Constructed in 1896 on the crest of the hill overlooking the Brisbane Hospital, the Lady Lamington Nurses' Home became a prominent landmark from both within and without the hospital site. For nearly a century it has been a visible symbol of the role of the (for many years exclusively female) nursing profession in the provision of health care in Queensland. As the hospital developed into a highrise institution from the mid 1920s that symbolic prominence was maintained and magnified with the building in the 1930s of the eight storeyed Nurses' Homes Blocks 1 and 2. In addition, the two tower blocks were (and remain) a potent reminder (visible from much of the city) of the significant growth during this time of the state's premier hospital and correspondingly the implementation of the state labour government's new health policies.

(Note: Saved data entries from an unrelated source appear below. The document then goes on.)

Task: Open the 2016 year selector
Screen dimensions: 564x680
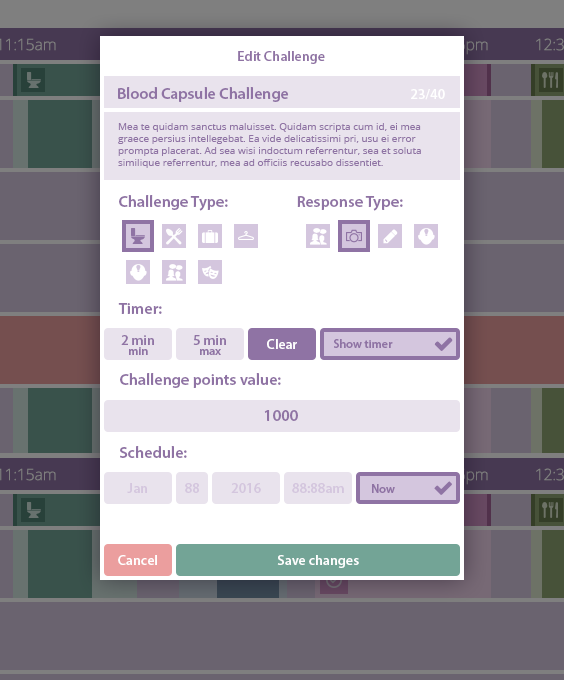Action: 246,488
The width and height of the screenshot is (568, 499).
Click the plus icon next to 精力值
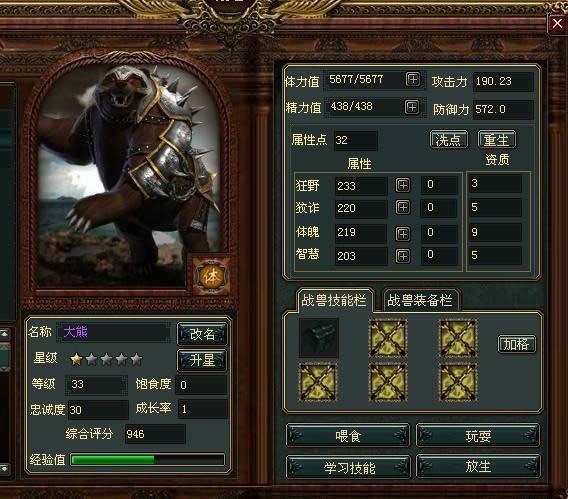pos(412,107)
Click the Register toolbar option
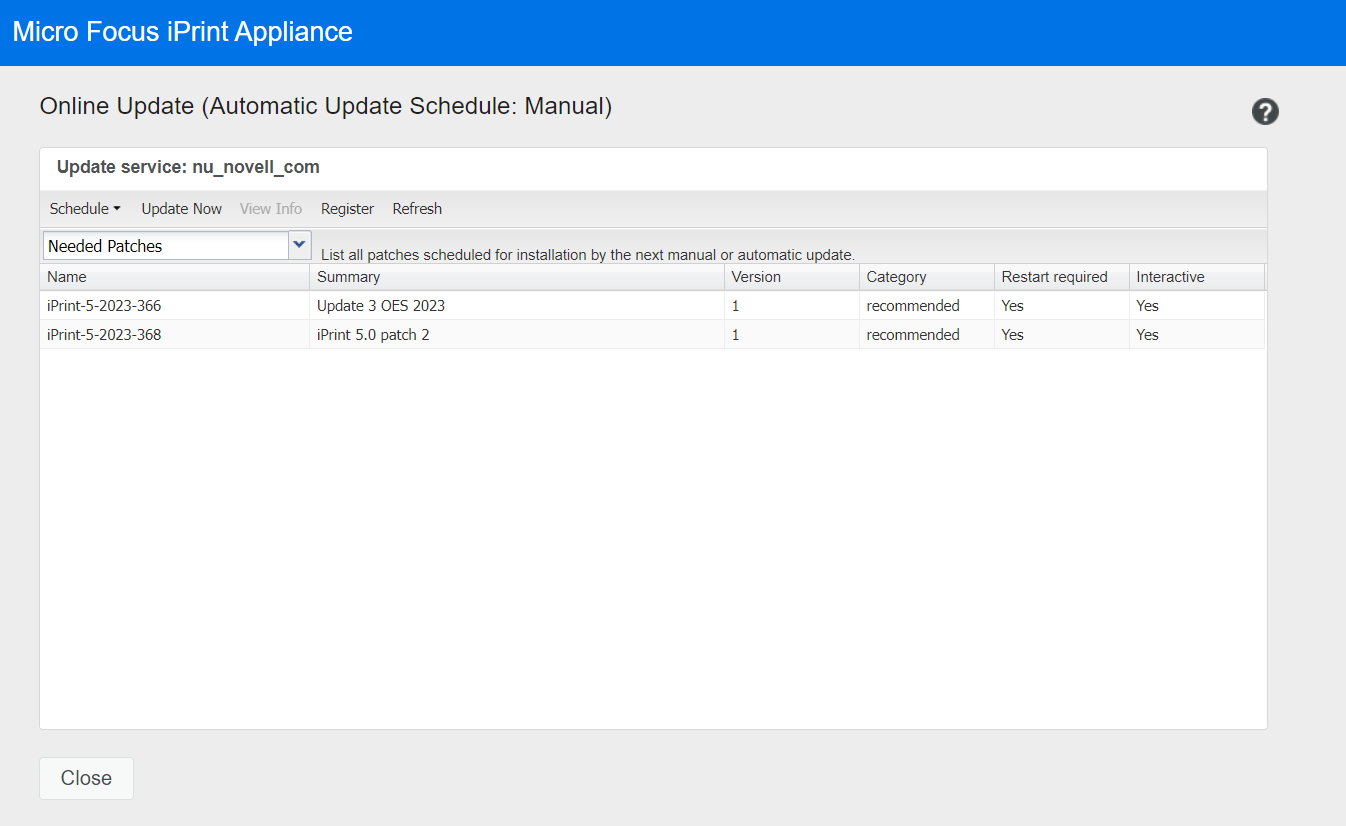The width and height of the screenshot is (1346, 826). tap(347, 209)
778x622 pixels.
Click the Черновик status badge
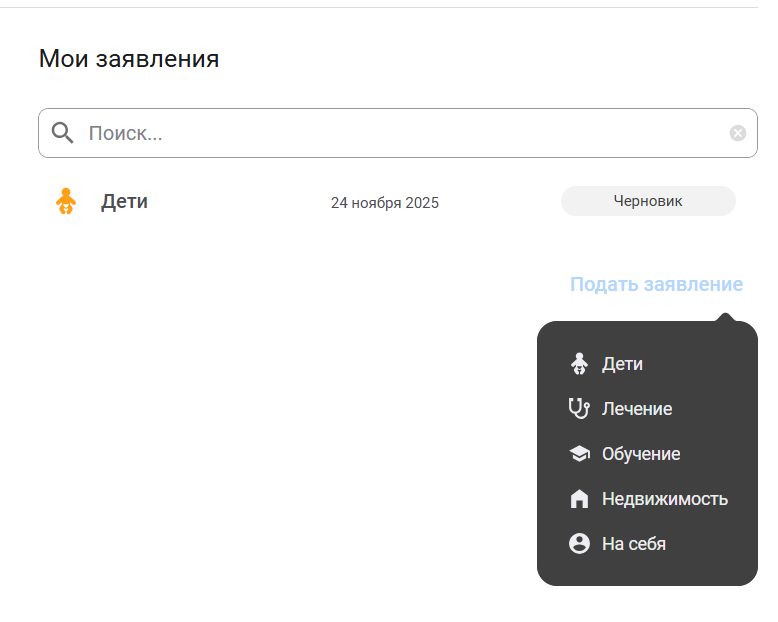click(648, 201)
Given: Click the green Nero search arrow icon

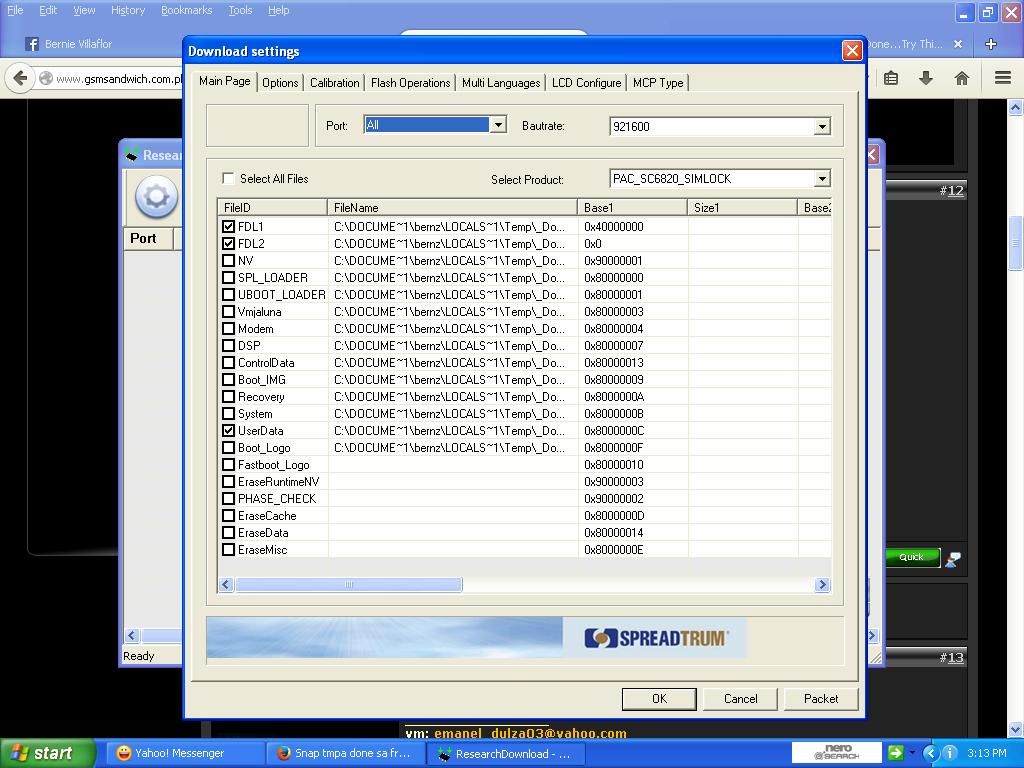Looking at the screenshot, I should point(895,753).
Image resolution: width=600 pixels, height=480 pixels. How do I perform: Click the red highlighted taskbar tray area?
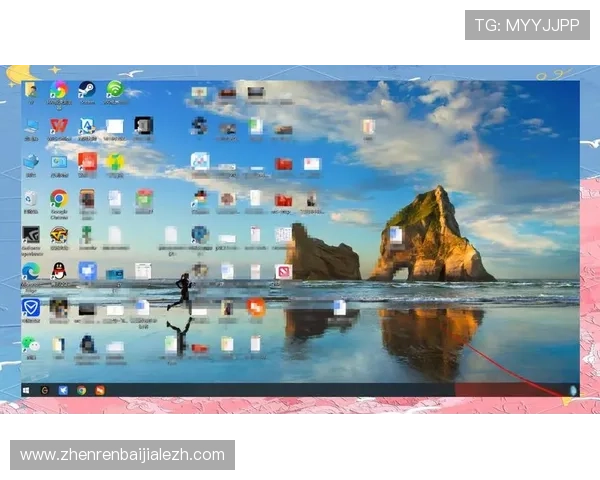point(507,390)
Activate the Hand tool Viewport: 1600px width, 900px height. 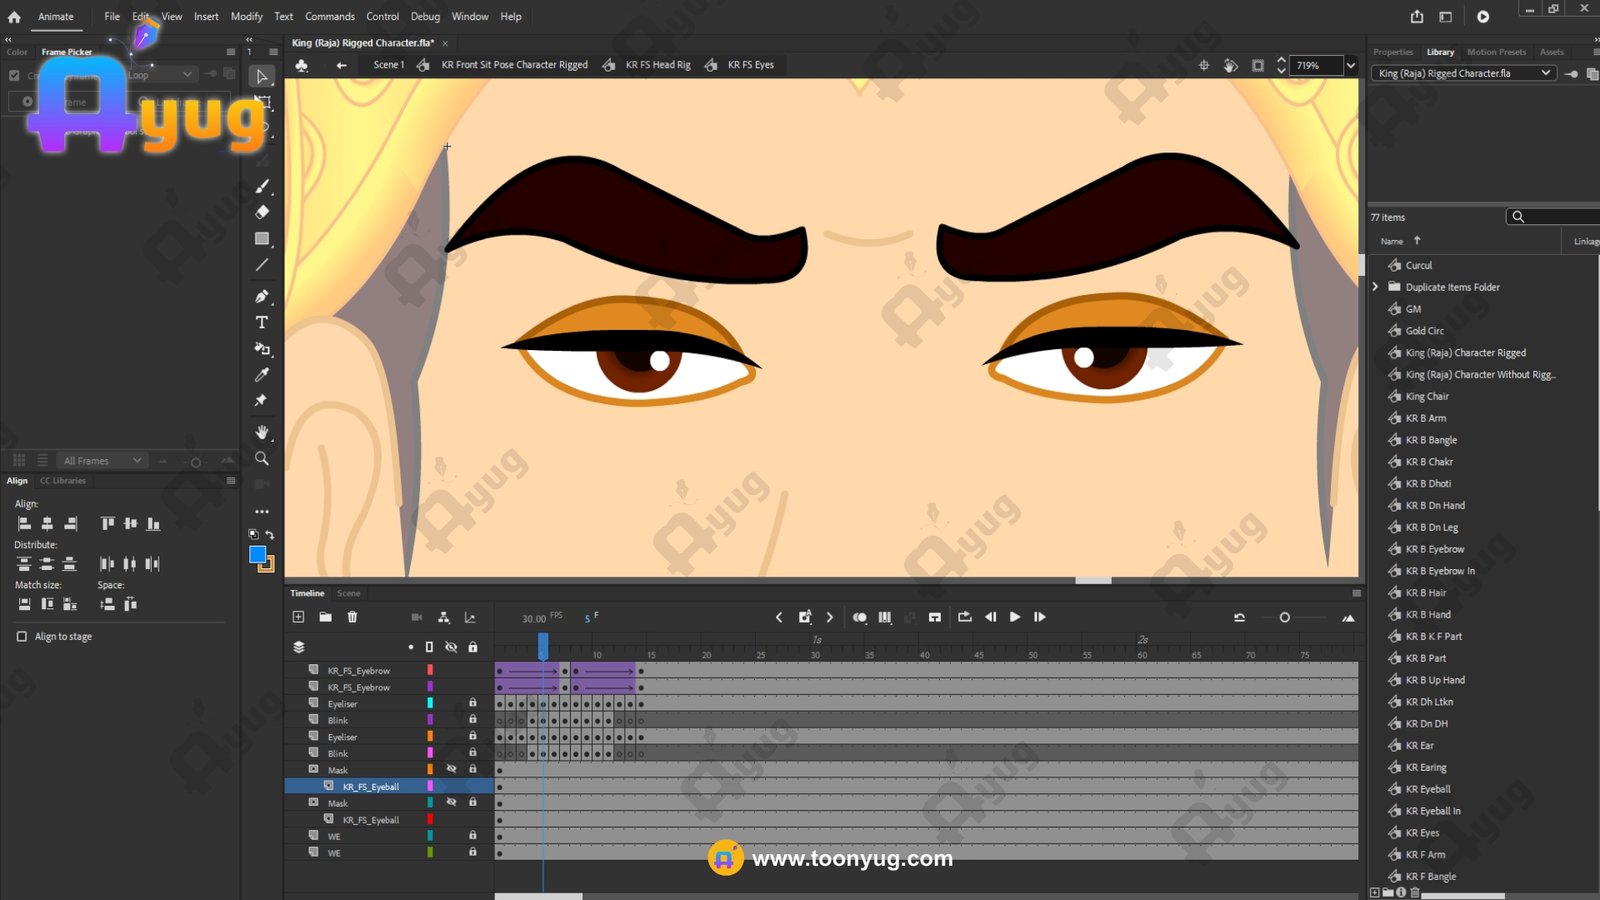(262, 432)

The place is important in demonstrating the principal characteristics of a particular class of cultural places.

The Nurses' Homes form an integral part of the residential core of the Hospital. They clearly illustrate the centrality of the residential component to the functioning of the Hospital from the 1890s until recent times. Lady Lamington is the earliest surviving (and very intact) nurses quarters in Queensland. The three buildings rely on a similar plan (the highly ordered and repetitious layouts on several floors based on the deposition of cells about a central corridor with the whole encircled by verandahs) which typifies institutional residential buildings erected during this time; as does the integrated use of courtyards and gardens of Lady Lamington to create residential amenity and seclusion on a multiuse site.

The place is important because of its aesthetic significance.

The Lady Lamington Nurses' Home is a building in the Arts and Crafts style: the quality and inventiveness of the detailing, construction, and overall design enhancing the site with its views, elevation, and sudden falls.

The place is important in demonstrating a high degree of creative or technical achievement at a particular period.

The Lady Lamington Nurses' Home evidences the early development of architectural interest in refining elements associated with domestic buildings and climate control with devices such as awnings, verandahs, orientation, cross ventilation through the use of low partitions, and large well placed openings reworked for a different scale of building. These were to be abiding interests of architect RS (Robin) Dods in his reworking of the Queensland idiom.

The place has a special association with the life or work of a particular person, group or organisation of importance in Queensland's history.

Lady Lamington is the first Queensland building designed by Dods, arguably Queensland's finest architect. It also marks the beginning of a long association between the hospital and his firm Hall and Dods.
The pre-eminent interwar architectural firm Conrad and Atkinson (later Conrad and Gargett) were from the 1920s important hospital architects in Queensland from the 1920s and architects to the Brisbane Hospital from the 1920s to 1980s. Executed in the Spanish Mission style, established by architects Atkinson and Conrad from the 1920s as the hospital house style, Nurses' Homes Blocks 1 and 2 echo some of the motifs of Lady Lamington Nurses Home.